Sezgin Öğretmen

 

      Yine içi kıpır kıpırdı Emir’in. Ertesi gün okullar açılıyordu. Reşat amcasının şehirden gönderdiği iskarpinleri ilk olarak okulda giymeyi planlamış ve saklamıştı. Yeni önlük de gelmişti Emir’e ve iyi ki gelmişti. Eski önlüğü “eski” sıfatının tüm özelliklerini taşıyordu. Üstelik bayağı da küçük geliyordu üstüne. Reşat amcası evliya gibi adamdı. Sanki ihtiyaçlarını hissetmiş ve bir sürü yiyecekle beraber çeşit çeşit elbiseleri üç koliye paketlemiş köy minibüsüne vermişti. Anası Zehra, bacısı Sümbül ve Emir büyük bir heyecanla koliyi açmışlar ve çok mutlu olmuşlardı. Yine en büyük hisseyi Sümbül kapmıştı. Yengesinin, hediyelerin çoğunu Sümbül’e özel hazırladığı belli oluyordu. Etekler, süslü çoraplar, biri siyah diğeri kırmızı iki çift pabuç, yeni önlük, üç tane dantelli yakalık ve müşterek kullanılmak üzere bir sürü defter, kalem ve hikâye kitapları… Anası Zehra’da unutulmamıştı. Yengesi, ya fazla giyemediklerinden ya da annesi için yeni aldığı çok güzel uzun etekler ve elbiseler de göndermişti. Selim’e de bir çift ortopedik ayakkabı, boğazlı kazak ve güzel bir mont göndermişlerdi. Kolinin içinden bir de not buldular. Notta şöyle yazıyordu:

 

      “Sevgili yengem Zehra değerli yeğenlerim Selim, Emir ve Sümbül,

       Beğeneceğinizi umduğumuz bazı hediyeler gönderiyoruz. Size layık değil biliyoruz, lütfen kabul buyurun.”

 

                                                                         Amcanız ve Yengeniz

 

      Notun altında değişik yazılmış bir başka not daha vardı. O da şöyleydi:

 

     “Sevgili Emir,

      Biliyorum ki sen çok akıllı bir çocuksun. Keşke seninle başka şartlarda karşılaşmış olsaydık. Baban için inan çok üzüldüm. Sen, her şeyin üstesinden gelebilecek bir çocuksun. Kendine ve ailene iyi bak. Bu arada sigarayı bıraktım, tabakayı da bir antikacıya satıp sana bir dürbün aldım. Umarım beğenirsin.”

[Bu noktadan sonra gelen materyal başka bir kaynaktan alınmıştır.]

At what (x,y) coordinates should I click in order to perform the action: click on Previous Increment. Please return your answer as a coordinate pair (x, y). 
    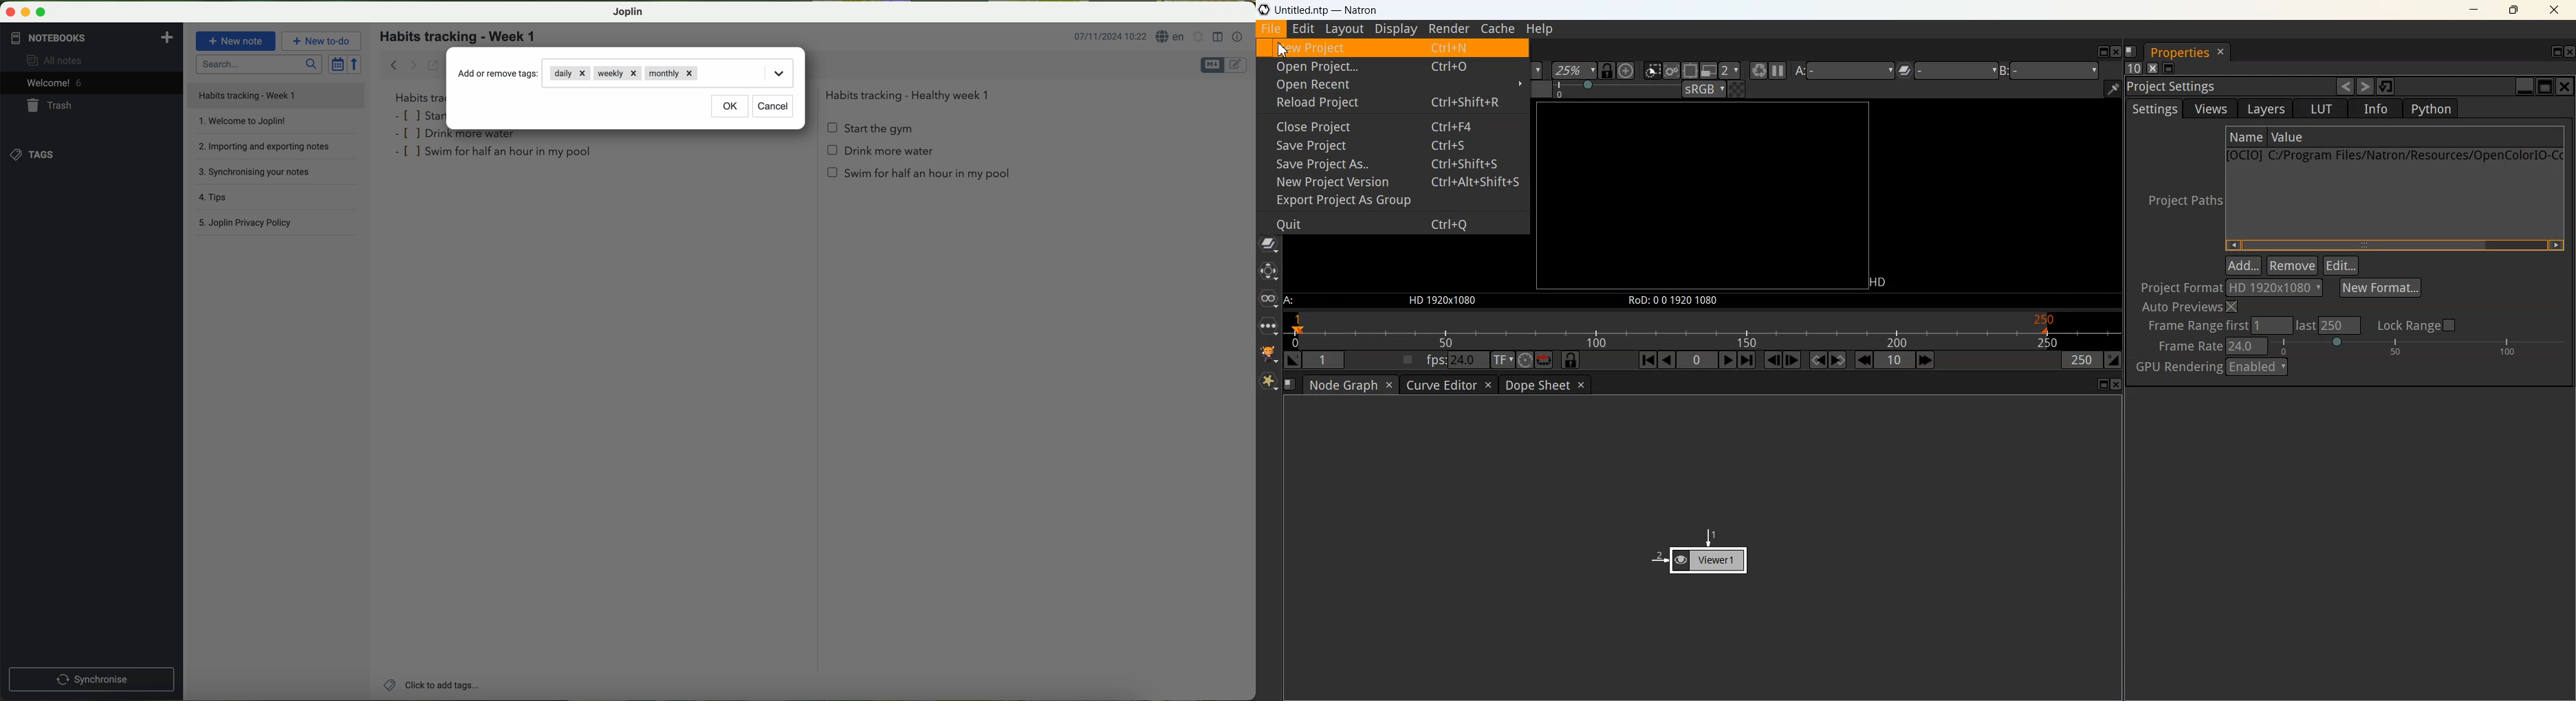
    Looking at the image, I should click on (1864, 359).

                                                                                     Esma

 

       Emir çok duygulanmıştı bu notu okuduğunda. Dürbün de öyle böyle bir dürbün değildi hani. Oldukça pahalıya benziyordu. Bu üç koli onların hayatında pek çok şeyi değiştirecekti.

 

      Emir, okul heyecanıyla yatağına girdi. Yanında çok heyecanlanan biri daha vardı. Okula yeni başlayacak olan Sümbül. Yatağından kalkan Emir önce annesine sarıldı. Sonra abisi Selim’i öptü ama uyuduğu için usulca öptü. Sonra da bacısı Sümbülün başını okşayıp onu da alnından öptü. Her gece okuduğu duasını okuyup önce rahmetli babasının ruhuna gönderdi sonra kendine ve odaya üfleyip tekrar yattı.

 

      Ramazan Hoca’nın yanık sesiyle uyandı Emir. Sabah ezanı okunuyordu. Hemen ahıra gidip koca ineğin yem teknesine biraz ot ve yem karıştırdı. Ardından koyunlara ot ve arpa kırığı döktü. Daha sonra kepek çuvalından dört avuç alıp köpeği Saçaklı’nın kabına döktü. Tulumbadan biraz su alıp bir çubukla yalı iyice kardı ve Saçaklı’nın başını okşayarak önüne koydu.

 

      Bu arada Zehra da uyanmış, çay demliyordu. Kahvaltılarını yaptıktan sonra kardeşi Sümbül’ün elinden tuttuğu gibi, evlerine çok da uzak olmayan okula doğru hızlı adımlarla yürümeye başladılar. Emir, yeni iskarpinleri toz olmasın diye oldukça özen gösteriyordu. Okulun bahçesinde üç-beş çocuk vardı. Kendi aralarında koyu bir sohbete dalmışlardı. Bu sohbete Emir ve Sümbül de dâhil oldular. Okulun bahçesi çok geniş olmamakla beraber yine de top oynayacak bir alanı vardı. Okul, tek katlıydı ve taştan yapılmıştı. Topu topu üç sınıfı vardı okulun. Üç de öğretmeni. Birinci sınıfları bu sene Aysel Öğretmen, iki ve üçleri Mehmet Öğretmen okutacaktı. Dört ve beşleri ise Emir in öğretmeni olan Sezgin Öğretmen okutacaktı. Öğretmenlerin üçü de genç ve bekârdı.

 

       Emir, Sezgin Öğretmeni çok seviyordu. Birinci sınıftan bu yana onda okuyordu. Ama bu yaz Sezgin Öğretmen nişanlanmıştı ve tayinini isteyecekti. “Beşleri mezun edipte tayin isteyeceğim” diyerek iyi bir öğretmen olduğunu ispat etmişti. Üstelik öğretmeninin bu kararı Emir’in hayatında ölene dek iz bırakacak önemli bir karardı.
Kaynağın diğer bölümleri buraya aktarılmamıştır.